[TASK STATEMENT]
Please copy, exactly as they appear below, the lines from the one containing "www.CryptoCurrencyWire.com (46, 925)" through the one containing "BMI (60, 1211)".
====== SUPPLIED DATA ======
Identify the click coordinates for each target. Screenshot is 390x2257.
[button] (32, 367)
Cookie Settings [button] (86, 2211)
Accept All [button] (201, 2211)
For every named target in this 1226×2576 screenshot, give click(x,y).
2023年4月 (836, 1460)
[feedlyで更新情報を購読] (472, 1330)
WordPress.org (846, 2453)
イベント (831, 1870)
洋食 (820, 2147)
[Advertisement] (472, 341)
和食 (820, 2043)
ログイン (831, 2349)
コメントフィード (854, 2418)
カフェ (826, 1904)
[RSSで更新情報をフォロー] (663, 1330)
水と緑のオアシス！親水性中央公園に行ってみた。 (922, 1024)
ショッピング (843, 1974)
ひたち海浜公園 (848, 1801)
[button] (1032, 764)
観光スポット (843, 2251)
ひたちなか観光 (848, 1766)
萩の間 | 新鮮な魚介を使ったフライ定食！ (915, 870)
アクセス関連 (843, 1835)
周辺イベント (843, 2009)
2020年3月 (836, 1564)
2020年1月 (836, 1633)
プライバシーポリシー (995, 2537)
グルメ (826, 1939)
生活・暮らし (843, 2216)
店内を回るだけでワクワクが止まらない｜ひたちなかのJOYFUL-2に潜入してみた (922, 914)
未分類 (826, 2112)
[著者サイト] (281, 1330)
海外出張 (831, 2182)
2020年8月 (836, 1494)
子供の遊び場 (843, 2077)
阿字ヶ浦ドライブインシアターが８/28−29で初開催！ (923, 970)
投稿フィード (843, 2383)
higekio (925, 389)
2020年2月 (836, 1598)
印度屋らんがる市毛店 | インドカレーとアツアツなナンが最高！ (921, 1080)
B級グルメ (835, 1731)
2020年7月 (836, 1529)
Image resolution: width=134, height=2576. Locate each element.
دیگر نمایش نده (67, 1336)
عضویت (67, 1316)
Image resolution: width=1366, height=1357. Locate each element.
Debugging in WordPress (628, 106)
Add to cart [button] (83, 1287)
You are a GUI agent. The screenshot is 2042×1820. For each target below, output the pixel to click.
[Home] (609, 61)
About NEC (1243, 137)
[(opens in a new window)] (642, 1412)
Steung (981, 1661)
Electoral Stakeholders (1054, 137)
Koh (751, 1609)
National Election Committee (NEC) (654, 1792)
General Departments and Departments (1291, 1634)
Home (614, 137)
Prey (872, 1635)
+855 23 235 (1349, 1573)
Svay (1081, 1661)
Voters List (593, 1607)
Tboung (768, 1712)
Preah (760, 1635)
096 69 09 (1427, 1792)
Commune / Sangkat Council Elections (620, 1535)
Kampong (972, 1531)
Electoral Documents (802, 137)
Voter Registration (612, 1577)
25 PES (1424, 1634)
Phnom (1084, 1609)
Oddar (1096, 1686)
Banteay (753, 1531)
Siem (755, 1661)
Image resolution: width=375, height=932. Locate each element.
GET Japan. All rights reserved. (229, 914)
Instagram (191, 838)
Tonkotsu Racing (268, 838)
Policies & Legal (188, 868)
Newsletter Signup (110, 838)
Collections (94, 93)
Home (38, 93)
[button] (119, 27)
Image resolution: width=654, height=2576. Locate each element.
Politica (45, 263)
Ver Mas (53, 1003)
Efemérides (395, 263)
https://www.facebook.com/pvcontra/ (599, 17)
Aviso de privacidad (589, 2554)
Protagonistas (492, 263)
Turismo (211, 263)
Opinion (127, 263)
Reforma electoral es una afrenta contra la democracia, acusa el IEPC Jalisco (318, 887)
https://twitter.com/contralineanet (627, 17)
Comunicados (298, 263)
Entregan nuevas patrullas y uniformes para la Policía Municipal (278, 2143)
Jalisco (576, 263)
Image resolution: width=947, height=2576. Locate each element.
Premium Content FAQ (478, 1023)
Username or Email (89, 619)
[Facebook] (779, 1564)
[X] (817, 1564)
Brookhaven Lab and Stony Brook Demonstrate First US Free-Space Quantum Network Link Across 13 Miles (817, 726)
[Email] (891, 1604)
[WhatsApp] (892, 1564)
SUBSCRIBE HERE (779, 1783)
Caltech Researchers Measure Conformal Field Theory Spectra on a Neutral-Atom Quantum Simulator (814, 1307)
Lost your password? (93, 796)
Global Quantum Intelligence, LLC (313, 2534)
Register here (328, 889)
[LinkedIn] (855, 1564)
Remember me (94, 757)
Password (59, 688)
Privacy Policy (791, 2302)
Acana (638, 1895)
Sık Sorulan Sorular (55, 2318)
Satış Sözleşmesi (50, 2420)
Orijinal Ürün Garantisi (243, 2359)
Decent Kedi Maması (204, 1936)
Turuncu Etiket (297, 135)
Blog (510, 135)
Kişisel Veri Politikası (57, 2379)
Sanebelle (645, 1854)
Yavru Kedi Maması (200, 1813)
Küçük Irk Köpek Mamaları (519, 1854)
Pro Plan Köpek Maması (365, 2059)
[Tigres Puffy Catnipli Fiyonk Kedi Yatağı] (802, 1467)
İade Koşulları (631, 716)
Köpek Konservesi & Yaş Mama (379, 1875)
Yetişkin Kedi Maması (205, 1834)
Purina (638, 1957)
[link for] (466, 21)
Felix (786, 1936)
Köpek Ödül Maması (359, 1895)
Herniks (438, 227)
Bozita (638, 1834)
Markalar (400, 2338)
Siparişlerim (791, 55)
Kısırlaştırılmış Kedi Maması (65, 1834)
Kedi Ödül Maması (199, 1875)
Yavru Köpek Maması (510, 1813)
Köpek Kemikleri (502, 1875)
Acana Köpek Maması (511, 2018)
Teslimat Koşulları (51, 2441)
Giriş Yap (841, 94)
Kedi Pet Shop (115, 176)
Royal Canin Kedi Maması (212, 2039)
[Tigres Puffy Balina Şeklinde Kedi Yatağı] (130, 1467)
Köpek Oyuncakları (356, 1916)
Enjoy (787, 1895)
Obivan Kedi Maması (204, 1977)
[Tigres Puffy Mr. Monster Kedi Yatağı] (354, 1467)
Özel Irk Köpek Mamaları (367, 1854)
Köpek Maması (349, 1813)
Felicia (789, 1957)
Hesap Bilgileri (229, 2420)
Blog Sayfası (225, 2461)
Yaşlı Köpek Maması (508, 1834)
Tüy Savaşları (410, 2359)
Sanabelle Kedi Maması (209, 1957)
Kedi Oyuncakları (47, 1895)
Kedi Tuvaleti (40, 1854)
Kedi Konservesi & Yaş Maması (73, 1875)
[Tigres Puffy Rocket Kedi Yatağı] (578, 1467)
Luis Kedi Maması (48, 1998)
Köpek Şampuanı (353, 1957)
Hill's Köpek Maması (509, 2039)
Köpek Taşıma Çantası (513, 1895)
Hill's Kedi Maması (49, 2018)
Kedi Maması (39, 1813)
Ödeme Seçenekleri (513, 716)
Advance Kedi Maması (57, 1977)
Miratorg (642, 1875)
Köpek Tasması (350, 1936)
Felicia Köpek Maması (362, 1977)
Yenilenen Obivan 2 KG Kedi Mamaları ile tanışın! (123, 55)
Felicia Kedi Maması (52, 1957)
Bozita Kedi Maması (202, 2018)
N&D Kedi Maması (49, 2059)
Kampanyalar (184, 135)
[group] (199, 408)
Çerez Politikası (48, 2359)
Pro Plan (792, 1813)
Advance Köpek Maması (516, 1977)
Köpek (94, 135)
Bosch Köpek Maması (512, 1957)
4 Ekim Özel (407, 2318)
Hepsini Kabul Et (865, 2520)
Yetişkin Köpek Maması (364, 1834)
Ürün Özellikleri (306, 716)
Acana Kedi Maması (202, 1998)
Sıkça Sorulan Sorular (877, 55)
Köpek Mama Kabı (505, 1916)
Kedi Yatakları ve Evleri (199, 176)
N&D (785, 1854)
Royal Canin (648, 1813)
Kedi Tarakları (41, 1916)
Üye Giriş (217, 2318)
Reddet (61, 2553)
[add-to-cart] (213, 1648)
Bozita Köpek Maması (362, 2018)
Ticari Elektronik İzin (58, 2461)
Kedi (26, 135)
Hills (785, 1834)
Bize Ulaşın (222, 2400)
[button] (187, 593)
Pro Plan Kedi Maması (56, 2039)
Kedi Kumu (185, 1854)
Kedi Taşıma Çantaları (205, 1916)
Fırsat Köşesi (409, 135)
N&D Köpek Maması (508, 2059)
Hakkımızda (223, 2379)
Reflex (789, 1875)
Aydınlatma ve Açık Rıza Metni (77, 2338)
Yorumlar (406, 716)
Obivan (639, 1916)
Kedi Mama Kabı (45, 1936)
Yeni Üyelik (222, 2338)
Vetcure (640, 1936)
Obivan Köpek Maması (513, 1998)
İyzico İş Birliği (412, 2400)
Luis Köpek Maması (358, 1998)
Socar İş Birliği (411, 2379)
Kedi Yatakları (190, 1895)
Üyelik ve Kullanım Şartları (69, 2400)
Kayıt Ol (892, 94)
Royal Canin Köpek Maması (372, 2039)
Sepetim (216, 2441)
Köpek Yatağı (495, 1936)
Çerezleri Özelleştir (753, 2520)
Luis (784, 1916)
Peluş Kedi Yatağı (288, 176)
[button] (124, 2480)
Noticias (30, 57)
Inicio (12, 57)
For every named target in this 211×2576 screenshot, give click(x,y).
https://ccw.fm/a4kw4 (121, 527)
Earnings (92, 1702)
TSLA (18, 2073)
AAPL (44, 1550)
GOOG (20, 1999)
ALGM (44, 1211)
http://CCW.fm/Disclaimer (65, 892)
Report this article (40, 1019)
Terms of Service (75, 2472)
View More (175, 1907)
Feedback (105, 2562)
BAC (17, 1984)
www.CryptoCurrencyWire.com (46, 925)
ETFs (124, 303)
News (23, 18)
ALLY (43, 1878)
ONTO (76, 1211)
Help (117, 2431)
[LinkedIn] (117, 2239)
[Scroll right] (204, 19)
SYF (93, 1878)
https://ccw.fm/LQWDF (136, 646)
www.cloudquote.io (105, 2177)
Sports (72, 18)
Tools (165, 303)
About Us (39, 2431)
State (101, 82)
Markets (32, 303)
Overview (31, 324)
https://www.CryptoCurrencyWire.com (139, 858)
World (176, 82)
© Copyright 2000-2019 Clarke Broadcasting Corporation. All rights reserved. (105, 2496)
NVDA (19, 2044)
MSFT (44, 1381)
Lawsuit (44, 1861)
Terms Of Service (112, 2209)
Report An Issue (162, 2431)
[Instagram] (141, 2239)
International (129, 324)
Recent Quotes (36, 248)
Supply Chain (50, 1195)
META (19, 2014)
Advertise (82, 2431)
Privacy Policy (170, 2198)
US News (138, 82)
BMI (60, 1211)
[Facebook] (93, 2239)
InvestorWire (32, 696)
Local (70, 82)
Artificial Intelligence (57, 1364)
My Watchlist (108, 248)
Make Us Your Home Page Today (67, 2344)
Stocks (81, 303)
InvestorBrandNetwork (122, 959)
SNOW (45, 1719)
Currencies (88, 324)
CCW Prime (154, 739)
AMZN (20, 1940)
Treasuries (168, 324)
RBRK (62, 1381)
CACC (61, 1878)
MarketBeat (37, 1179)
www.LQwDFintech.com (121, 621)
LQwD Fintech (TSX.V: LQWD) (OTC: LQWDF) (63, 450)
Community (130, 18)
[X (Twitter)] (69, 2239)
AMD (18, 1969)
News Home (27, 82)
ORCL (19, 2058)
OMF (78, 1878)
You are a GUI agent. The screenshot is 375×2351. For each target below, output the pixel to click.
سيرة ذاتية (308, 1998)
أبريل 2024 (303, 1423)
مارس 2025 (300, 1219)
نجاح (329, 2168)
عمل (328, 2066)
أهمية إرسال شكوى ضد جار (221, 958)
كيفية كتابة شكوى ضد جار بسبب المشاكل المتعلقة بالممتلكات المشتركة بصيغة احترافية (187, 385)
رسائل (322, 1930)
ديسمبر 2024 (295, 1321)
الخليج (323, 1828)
======
[ANSWER TO THE EXERCISE]
www.CryptoCurrencyWire.com (46, 925)
ETFs (124, 303)
News (23, 18)
ALLY (43, 1878)
ONTO (76, 1211)
Help (117, 2431)
[LinkedIn] (117, 2239)
[Scroll right] (204, 19)
SYF (93, 1878)
https://ccw.fm/LQWDF (136, 646)
www.cloudquote.io (105, 2177)
Sports (72, 18)
Tools (165, 303)
About Us (39, 2431)
State (101, 82)
Markets (32, 303)
Overview (31, 324)
https://www.CryptoCurrencyWire.com (139, 858)
World (176, 82)
© Copyright 2000-2019 Clarke Broadcasting Corporation. All rights reserved. (105, 2496)
NVDA (19, 2044)
MSFT (44, 1381)
Lawsuit (44, 1861)
Terms Of Service (112, 2209)
Report An Issue (162, 2431)
[Instagram] (141, 2239)
International (129, 324)
Recent Quotes (36, 248)
Supply Chain (50, 1195)
META (19, 2014)
Advertise (82, 2431)
Privacy Policy (170, 2198)
US News (138, 82)
BMI (60, 1211)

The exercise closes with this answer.